• _READING PASSAGE_
↓↓↓

R Patrick Shaw
Roger Williams
I. Roger Williams was born in 1603 and he died in 1683. He was considered a radical Puritan thinker and is known as the founder of the colony of Rhode Island. Williams was intellectually brilliant and graduated from Cambridge in 1627. He was born to a London merchant tailor who is said to have influenced him towards the ministry. Williams was ordained in The Church of England in 1628. He came to the colonies during the first year of the Puritan migration to New England, arriving in Boston in 1631 with his family. Although he was initially warmly welcomed in Massachusetts, he was later ousted for his defense of freedom of religion. Shortly afterward, he founded the colony of Rhode Island whose first guiding principle was total religious freedom for all. Roger Williams is perhaps most noted, he was given credit by Thomas Jefferson and James Madison, as the original thought influencer on the first amendment.
II. Williams and his defense of freedom of religion.
A. Williams defended the religious freedom of the Indians in Massachusetts Colony.
B. Williams argued that the lands given to Massachusetts and Plymouth belonged to the Indians and the government could not enforce religious laws.
C. Williams work among the Indians earned their loyalty, friendship, and respect; He mastered their language and later wrote A Key into the Language of America in 1 643.
D. Refusing to change his "very dangerous" ideas and "strange opinions" Williams was expelled from the colony in October of 1635.
E. He fled with his family and a few other families from Salem in January 1636 to the Indians on Narragansett Bay. He bought land at the head of the bay and named the tiny settlement, the first in Rhode Island, Providence.
F. Williams established as the first principle of the new settlement, and later colony, total religious freedom.
G. Williams denounced Quaker theology, yet consistent with his principles, gave them a haven in Rhode Island.

↑↑↑

• _GIVEN PROBLEM 1_
Reproduce the Roger Williams text word for word, from "C. Williams work" up to and including "in Rhode Island.".
• _GIVEN PROBLEM 2_
Answer these questions using the Roger Williams text.
(a) In what year did Williams graduate from Cambridge?
(b) In what month and year was Williams expelled from the colony?
(c) What name did Williams give the settlement at the head of Narragansett Bay?
The records have no connection to the Roger Williams text.

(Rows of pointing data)

↓↓↓

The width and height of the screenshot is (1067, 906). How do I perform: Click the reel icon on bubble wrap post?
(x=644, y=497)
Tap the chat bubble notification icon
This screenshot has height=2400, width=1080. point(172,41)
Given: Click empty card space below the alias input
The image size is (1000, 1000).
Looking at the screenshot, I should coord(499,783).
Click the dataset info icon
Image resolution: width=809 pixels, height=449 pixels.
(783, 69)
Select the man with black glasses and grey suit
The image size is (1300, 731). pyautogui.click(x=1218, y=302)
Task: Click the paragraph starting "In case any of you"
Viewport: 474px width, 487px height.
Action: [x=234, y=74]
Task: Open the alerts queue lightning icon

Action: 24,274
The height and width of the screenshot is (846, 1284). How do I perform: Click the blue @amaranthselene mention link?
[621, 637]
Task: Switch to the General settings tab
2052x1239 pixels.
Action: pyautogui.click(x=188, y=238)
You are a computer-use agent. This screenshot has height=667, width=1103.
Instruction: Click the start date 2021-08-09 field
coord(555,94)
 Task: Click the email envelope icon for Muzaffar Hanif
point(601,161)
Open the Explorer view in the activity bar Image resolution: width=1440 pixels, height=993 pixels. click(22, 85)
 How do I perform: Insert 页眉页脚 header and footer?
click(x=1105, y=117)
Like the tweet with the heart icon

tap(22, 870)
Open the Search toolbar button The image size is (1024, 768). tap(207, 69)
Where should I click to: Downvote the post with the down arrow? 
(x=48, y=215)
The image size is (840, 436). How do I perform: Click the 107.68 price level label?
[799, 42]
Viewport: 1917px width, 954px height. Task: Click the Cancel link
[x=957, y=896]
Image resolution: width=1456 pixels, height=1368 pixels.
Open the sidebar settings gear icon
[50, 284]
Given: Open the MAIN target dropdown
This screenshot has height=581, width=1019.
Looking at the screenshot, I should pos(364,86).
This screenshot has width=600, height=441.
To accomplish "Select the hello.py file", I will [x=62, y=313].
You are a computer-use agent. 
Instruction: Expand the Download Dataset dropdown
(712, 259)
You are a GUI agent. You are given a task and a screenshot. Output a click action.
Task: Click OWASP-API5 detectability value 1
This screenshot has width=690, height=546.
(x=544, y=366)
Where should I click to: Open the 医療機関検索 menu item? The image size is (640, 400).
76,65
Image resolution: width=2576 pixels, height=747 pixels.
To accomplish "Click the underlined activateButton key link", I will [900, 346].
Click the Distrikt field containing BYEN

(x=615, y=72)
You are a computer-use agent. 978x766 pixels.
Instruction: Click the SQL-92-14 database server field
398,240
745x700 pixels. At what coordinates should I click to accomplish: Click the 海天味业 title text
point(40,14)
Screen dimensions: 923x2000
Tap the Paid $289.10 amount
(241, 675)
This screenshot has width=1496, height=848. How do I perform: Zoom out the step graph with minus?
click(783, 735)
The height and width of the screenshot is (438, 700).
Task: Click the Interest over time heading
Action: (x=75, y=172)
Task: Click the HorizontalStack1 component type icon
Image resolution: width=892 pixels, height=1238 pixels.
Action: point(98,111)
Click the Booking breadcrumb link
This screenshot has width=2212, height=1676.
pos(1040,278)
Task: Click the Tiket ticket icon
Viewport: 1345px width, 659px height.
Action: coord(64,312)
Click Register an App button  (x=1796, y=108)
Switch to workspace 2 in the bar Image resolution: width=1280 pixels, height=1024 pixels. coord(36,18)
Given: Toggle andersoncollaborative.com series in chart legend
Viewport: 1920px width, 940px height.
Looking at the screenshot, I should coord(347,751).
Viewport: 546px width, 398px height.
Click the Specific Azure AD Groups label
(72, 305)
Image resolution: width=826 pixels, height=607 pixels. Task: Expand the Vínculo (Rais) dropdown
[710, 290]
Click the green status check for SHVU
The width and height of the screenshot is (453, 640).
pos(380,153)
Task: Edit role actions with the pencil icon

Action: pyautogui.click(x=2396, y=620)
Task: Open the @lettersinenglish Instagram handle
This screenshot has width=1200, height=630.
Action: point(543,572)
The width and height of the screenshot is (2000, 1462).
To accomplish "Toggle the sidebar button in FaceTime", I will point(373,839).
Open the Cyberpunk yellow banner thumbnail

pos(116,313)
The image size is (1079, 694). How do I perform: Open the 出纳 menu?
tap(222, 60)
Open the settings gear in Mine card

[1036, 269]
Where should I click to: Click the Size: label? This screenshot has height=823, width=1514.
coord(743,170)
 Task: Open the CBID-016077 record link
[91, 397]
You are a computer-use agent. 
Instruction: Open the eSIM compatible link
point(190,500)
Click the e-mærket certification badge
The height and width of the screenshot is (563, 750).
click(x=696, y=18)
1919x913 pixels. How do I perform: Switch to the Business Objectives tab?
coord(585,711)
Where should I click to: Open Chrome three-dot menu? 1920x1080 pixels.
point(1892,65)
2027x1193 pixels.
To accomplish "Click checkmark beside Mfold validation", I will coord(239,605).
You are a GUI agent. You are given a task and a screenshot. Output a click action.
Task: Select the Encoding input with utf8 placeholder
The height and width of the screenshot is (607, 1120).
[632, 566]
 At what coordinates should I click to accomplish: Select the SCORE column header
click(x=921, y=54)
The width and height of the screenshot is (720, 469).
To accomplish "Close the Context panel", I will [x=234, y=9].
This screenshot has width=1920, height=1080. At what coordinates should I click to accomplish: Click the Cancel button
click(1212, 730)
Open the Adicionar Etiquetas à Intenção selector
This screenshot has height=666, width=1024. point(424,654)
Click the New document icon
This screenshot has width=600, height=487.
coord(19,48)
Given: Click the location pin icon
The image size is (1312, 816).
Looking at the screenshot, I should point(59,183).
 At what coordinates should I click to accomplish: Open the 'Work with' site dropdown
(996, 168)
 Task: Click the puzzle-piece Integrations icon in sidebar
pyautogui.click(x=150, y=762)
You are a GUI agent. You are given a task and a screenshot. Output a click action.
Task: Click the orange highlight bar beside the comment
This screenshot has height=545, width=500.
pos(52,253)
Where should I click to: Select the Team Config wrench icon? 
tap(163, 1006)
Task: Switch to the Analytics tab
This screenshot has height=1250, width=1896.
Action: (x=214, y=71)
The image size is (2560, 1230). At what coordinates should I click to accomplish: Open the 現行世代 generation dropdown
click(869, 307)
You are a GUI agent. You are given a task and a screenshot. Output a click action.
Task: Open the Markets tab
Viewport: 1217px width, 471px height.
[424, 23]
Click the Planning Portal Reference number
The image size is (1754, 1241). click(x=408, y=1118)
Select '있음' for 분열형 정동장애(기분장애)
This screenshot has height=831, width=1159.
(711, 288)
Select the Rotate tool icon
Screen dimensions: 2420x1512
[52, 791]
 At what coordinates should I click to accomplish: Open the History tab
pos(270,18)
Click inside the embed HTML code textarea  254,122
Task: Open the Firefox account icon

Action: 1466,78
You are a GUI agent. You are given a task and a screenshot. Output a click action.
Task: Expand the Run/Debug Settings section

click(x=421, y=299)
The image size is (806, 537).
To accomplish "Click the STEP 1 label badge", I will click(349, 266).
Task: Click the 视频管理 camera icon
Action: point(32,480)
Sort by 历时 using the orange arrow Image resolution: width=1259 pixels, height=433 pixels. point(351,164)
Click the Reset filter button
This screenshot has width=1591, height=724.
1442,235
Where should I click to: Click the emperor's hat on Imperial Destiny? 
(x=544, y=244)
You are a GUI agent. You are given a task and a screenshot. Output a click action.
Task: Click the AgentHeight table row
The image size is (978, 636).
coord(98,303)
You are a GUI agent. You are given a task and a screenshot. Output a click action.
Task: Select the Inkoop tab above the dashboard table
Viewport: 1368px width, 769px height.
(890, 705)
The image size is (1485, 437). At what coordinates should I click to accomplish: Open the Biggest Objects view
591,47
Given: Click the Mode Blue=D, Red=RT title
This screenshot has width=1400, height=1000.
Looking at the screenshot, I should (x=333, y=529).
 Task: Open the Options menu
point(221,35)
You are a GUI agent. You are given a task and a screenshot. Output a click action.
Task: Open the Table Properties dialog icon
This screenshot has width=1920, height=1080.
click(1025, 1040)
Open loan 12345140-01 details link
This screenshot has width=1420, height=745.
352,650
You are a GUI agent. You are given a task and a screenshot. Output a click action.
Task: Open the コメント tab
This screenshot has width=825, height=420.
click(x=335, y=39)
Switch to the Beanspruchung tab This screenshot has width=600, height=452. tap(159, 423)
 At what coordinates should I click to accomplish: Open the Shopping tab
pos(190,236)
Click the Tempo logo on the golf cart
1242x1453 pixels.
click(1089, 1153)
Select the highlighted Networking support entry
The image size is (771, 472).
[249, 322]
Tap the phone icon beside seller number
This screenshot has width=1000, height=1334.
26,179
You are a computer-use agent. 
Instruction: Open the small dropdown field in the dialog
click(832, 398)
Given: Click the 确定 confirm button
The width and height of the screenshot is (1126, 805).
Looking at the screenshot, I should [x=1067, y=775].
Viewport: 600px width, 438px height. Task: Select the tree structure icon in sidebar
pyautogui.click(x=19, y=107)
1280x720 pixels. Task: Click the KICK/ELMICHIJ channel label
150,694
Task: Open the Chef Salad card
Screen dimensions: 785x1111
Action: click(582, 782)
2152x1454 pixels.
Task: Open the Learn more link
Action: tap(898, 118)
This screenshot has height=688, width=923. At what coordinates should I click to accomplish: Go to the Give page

↑↑↑

• _WORKED ANSWER 1_
C. Williams work among the Indians earned their loyalty, friendship, and respect; He mastered their language and later wrote A Key into the Language of America in 1 643.
D. Refusing to change his "very dangerous" ideas and "strange opinions" Williams was expelled from the colony in October of 1635.
E. He fled with his family and a few other families from Salem in January 1636 to the Indians on Narragansett Bay. He bought land at the head of the bay and named the tiny settlement, the first in Rhode Island, Providence.
F. Williams established as the first principle of the new settlement, and later colony, total religious freedom.
G. Williams denounced Quaker theology, yet consistent with his principles, gave them a haven in Rhode Island.

• _WORKED ANSWER 2_
(a) 1627
(b) October of 1635
(c) Providence